### WHAT IS REQUIRED
Rewrite the lines below as a numbered list, dropping any blank lines.

---------- RECORDS FOR PROCESSING

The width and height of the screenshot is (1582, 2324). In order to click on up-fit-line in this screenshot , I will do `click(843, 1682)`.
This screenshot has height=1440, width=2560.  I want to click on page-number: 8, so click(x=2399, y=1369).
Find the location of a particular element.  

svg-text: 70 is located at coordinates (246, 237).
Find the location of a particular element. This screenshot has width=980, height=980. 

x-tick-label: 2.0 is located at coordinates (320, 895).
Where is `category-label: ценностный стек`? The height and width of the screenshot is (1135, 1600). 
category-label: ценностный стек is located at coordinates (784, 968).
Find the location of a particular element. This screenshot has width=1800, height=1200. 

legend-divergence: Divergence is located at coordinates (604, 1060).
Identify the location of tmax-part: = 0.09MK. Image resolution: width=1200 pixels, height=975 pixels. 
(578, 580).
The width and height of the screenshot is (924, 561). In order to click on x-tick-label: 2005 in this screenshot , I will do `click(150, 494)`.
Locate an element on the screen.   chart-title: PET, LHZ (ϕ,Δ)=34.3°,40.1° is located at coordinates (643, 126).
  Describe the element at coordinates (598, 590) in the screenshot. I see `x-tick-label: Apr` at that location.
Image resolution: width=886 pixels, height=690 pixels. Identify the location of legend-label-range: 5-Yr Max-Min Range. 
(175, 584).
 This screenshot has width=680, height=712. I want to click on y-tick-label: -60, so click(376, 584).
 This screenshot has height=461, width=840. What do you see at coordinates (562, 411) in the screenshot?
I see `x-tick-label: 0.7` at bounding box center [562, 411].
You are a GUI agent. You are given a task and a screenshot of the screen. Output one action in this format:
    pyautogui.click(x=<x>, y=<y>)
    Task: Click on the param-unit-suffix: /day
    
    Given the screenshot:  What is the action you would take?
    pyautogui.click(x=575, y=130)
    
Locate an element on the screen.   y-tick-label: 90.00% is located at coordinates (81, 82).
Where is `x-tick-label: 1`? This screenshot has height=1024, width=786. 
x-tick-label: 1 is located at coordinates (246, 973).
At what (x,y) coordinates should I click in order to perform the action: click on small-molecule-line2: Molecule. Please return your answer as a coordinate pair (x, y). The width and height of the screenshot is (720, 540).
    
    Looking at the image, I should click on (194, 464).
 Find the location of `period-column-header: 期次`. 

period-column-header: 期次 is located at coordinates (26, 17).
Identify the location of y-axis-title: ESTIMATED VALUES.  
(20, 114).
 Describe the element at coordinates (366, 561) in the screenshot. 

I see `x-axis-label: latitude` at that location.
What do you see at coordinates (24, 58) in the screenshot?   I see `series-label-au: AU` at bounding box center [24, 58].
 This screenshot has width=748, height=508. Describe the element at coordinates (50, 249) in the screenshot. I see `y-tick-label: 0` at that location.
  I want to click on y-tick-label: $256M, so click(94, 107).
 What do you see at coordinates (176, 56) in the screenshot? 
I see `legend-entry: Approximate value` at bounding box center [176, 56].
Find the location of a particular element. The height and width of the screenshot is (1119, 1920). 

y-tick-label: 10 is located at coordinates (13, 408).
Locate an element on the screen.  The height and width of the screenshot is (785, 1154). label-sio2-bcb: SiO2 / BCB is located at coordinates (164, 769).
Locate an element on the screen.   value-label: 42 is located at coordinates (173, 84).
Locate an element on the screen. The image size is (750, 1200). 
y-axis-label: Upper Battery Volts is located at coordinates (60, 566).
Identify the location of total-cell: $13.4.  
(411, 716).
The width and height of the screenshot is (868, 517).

--------------------

### ANSWER TO THIS EXERCISE
1. The width and height of the screenshot is (1582, 2324). In order to click on up-fit-line in this screenshot , I will do `click(843, 1682)`.
2. This screenshot has height=1440, width=2560.  I want to click on page-number: 8, so click(x=2399, y=1369).
3. Find the location of a particular element.  
4. svg-text: 70 is located at coordinates (246, 237).
5. Find the location of a particular element. This screenshot has width=980, height=980. 
6. x-tick-label: 2.0 is located at coordinates (320, 895).
7. Where is `category-label: ценностный стек`? The height and width of the screenshot is (1135, 1600). 
8. category-label: ценностный стек is located at coordinates (784, 968).
9. Find the location of a particular element. This screenshot has width=1800, height=1200. 
10. legend-divergence: Divergence is located at coordinates (604, 1060).
11. Identify the location of tmax-part: = 0.09MK. Image resolution: width=1200 pixels, height=975 pixels. 
12. (578, 580).
13. The width and height of the screenshot is (924, 561). In order to click on x-tick-label: 2005 in this screenshot , I will do `click(150, 494)`.
14. Locate an element on the screen.   chart-title: PET, LHZ (ϕ,Δ)=34.3°,40.1° is located at coordinates (643, 126).
15.   Describe the element at coordinates (598, 590) in the screenshot. I see `x-tick-label: Apr` at that location.
16. Image resolution: width=886 pixels, height=690 pixels. Identify the location of legend-label-range: 5-Yr Max-Min Range. 
17. (175, 584).
18.  This screenshot has width=680, height=712. I want to click on y-tick-label: -60, so click(376, 584).
19.  This screenshot has height=461, width=840. What do you see at coordinates (562, 411) in the screenshot?
20. I see `x-tick-label: 0.7` at bounding box center [562, 411].
21. You are a GUI agent. You are given a task and a screenshot of the screen. Output one action in this format:
22.     pyautogui.click(x=<x>, y=<y>)
23.     Task: Click on the param-unit-suffix: /day
24.     Given the screenshot:  What is the action you would take?
25.     pyautogui.click(x=575, y=130)
26. Locate an element on the screen.   y-tick-label: 90.00% is located at coordinates (81, 82).
27. Where is `x-tick-label: 1`? This screenshot has height=1024, width=786. 
28. x-tick-label: 1 is located at coordinates (246, 973).
29. At what (x,y) coordinates should I click in order to perform the action: click on small-molecule-line2: Molecule. Please return your answer as a coordinate pair (x, y). The width and height of the screenshot is (720, 540).
30.     Looking at the image, I should click on (194, 464).
31.  Find the location of `period-column-header: 期次`. 
32. period-column-header: 期次 is located at coordinates (26, 17).
33. Identify the location of y-axis-title: ESTIMATED VALUES.  
34. (20, 114).
35.  Describe the element at coordinates (366, 561) in the screenshot. 
36. I see `x-axis-label: latitude` at that location.
37. What do you see at coordinates (24, 58) in the screenshot?   I see `series-label-au: AU` at bounding box center [24, 58].
38.  This screenshot has width=748, height=508. Describe the element at coordinates (50, 249) in the screenshot. I see `y-tick-label: 0` at that location.
39.   I want to click on y-tick-label: $256M, so click(94, 107).
40.  What do you see at coordinates (176, 56) in the screenshot? 
41. I see `legend-entry: Approximate value` at bounding box center [176, 56].
42. Find the location of a particular element. The height and width of the screenshot is (1119, 1920). 
43. y-tick-label: 10 is located at coordinates (13, 408).
44. Locate an element on the screen.  The height and width of the screenshot is (785, 1154). label-sio2-bcb: SiO2 / BCB is located at coordinates (164, 769).
45. Locate an element on the screen.   value-label: 42 is located at coordinates (173, 84).
46. Locate an element on the screen. The image size is (750, 1200). 
47. y-axis-label: Upper Battery Volts is located at coordinates (60, 566).
48. Identify the location of total-cell: $13.4.  
49. (411, 716).
50. The width and height of the screenshot is (868, 517).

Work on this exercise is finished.